しかし、画像の通りこちらのお客様の浴室窓の外部は雨風を完全にしのげる屋根壁があり、
低コストと工期短縮のためにパネル納まりにすることを
お客様との協議で決定させていただいた次第です。
まずはここまでで『浴室窓』取替リフォームの前半工程が終了です。
後半の工程は浴室側の納まりとなり、新しいユニットバスの組立工程の中で解説させていただくことになります。
浴室側の窓枠はユニットバス組立時に取付します。
画像のように適正なサイズに樹脂枠をカットして
四角形に組立して窓のアングルピースに差し込みします。
差し込みが完了したら専用のビスを使ってアングルピースと
窓枠をしっかりと固定します。
そしてビス留めを隠すための化粧カバーを適正なサイズにカット。
カットした化粧カバーをはめ込んでカタチが整ってきました。
最後に窓枠の隙間にコーキングを施して
『浴室窓』から『断熱サッシ』への取替リフォーム工事が全て完了しました。
以上が浴室窓を『断熱サッシ』にリフォームする工法その①規格サイズの「断熱サッシ」に取替えるのご解説でした。
2.オーダーサイズのカバー工法でリフォームする
次にご紹介するのはオーダーサイズのカバー工法で浴室窓を断熱サッシにリフォームする方法です。ご家庭の既存浴室窓に一枚一枚オーダーサイズで製作し、取外した既存窓の窓枠にカバー工法でリフォームする工法でYKK.apさんの「マドリモ」等がこれに該当します。以前のコラムでも解説させていただいた通り、窓を塞ぐ場合は仕上げに塗装工事が必要です。また、標準サイズの断熱窓を使用しリフォーム場合はサイズが既存窓とぴったり合う必要があります。しかし、オーダーサイズ窓のカバー工法は塗装の必要としません。サイズはそもそもオーダーメイドであり、外壁を剥がす必要がありません。浴室窓の窓リフォームにおいてこの工法には圧倒的な応用力があります。もちろん、価格は大きさにもよりますが材工共で25万円/枚程度と高額ですが、高い断熱性によって冬場でも浴室は暖かく保て、結露も大幅に低減する事が出来るおすすめのリフォーム工法です。

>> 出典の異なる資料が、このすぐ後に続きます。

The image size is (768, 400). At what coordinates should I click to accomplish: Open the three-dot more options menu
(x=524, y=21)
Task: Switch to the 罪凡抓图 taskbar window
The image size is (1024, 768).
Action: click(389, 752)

また、これは大事なところですが、この工法も含め浴室窓のリフォームは、お風呂リフォームとセットでなければ出来ません。なぜならば、浴室側からは新しいサッシに合わせた窓枠をシステムバス組立でジャストサイズで造作しなければならず、後付けは極めて困難なのです。つまりこの工法の基本工程は、①既存バスの解体⇨②カバー工法サッシ取付工事⇨③システムバス組立の工程が正しいといえようかと思います。

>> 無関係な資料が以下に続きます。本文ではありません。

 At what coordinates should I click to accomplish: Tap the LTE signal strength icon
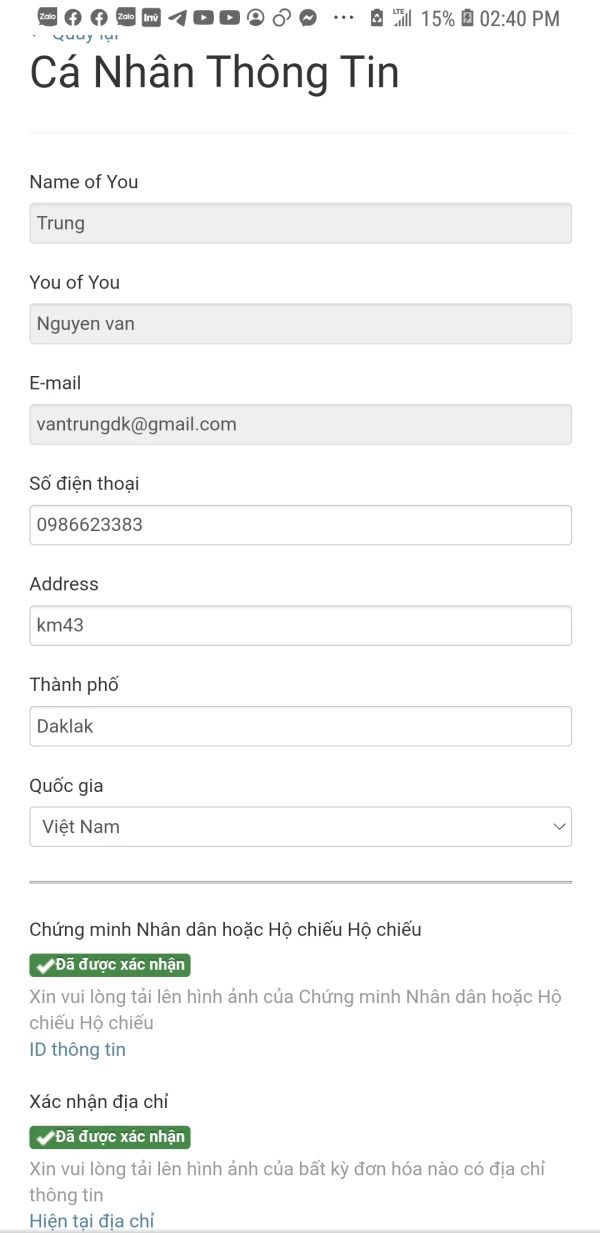403,17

以下でこの工法を使った窓リフォームの具体例をご解説させていただきたいと思います。是非ご参考ください。
それでは大阪のお風呂リフォーム工事で実際にさせていただいた『オーダーサイズのカバー工法断熱サッシリフォーム』をご解説させていただきます。
まずは既存のユニットバスの解体を前日に終わらせた状態から。
サッシ工事当日、既存の浴室窓も取外します。
防犯用の面格子も新しい物にリフォームするので
一緒に取外しさせていただきます。
既存窓の窓枠はそのまま残し、
こちらに新しいサッシをカバー工法で
取り付けていく事になります。
下準備として窓まわりに防水シートを貼り、
屋外からの浸水をブロックさせてもらいます。
ここで新しいオーダーサイズで製作しておいた
新しい窓枠を組立してカバー工法で取付です。
新しい窓枠の取付が完了しました。
この段階で赤外線の水平器を使って水平を確認し、
微妙な調整をする事によって
新しい窓の開け閉めに問題が出ない様にします。
ここではみ出ている防水シートを
キレイにカットさせていただきます。
ここで断熱窓を取付し、開閉もしっかり確認します。
ここで屋外のコーキング打ちです。
既存の浴室窓も黒色のため分かりにくいですが、
しっかりコーキング打ちする事が出来ました。
乾燥に一晩掛かりますが
今晩は雨が降らない事を祈るばかりです。
ここで一緒に納材されていた新しい面格子も
しっかりビス留めさせていただきました。
以上がオーダーサイズのカバー工法
断熱サッシリフォームが完了です。
翌日のシステムバス組立でサッシの内側を
納めさせていただきます。
翌日のシステムバス組立で
取付けた新しい窓に合わせて開口した
壁パネルを取付します。
浴室側に取付する樹脂製の窓枠を造作します。
窓枠を取付させていただいたら
隙間にコーキング打ちして納めます。
以上でオーダーサイズのカバー工法による
断熱サッシリフォームの工程を解説させていただきました。
3.2重窓を新たに取付ける
浴室窓を『断熱サッシ』にリフォームする3つの工法の最後は「2重窓を新たに取付ける」についてご解説をさせていただきます。現在最もポピュラーな工法といえ、既存の窓を残しつつ、内側に断熱サッシを取付けるという最も安価でスピーディに取り付け出来るる方法です。リクシルさんの「インプラス」等が2重窓に該当します。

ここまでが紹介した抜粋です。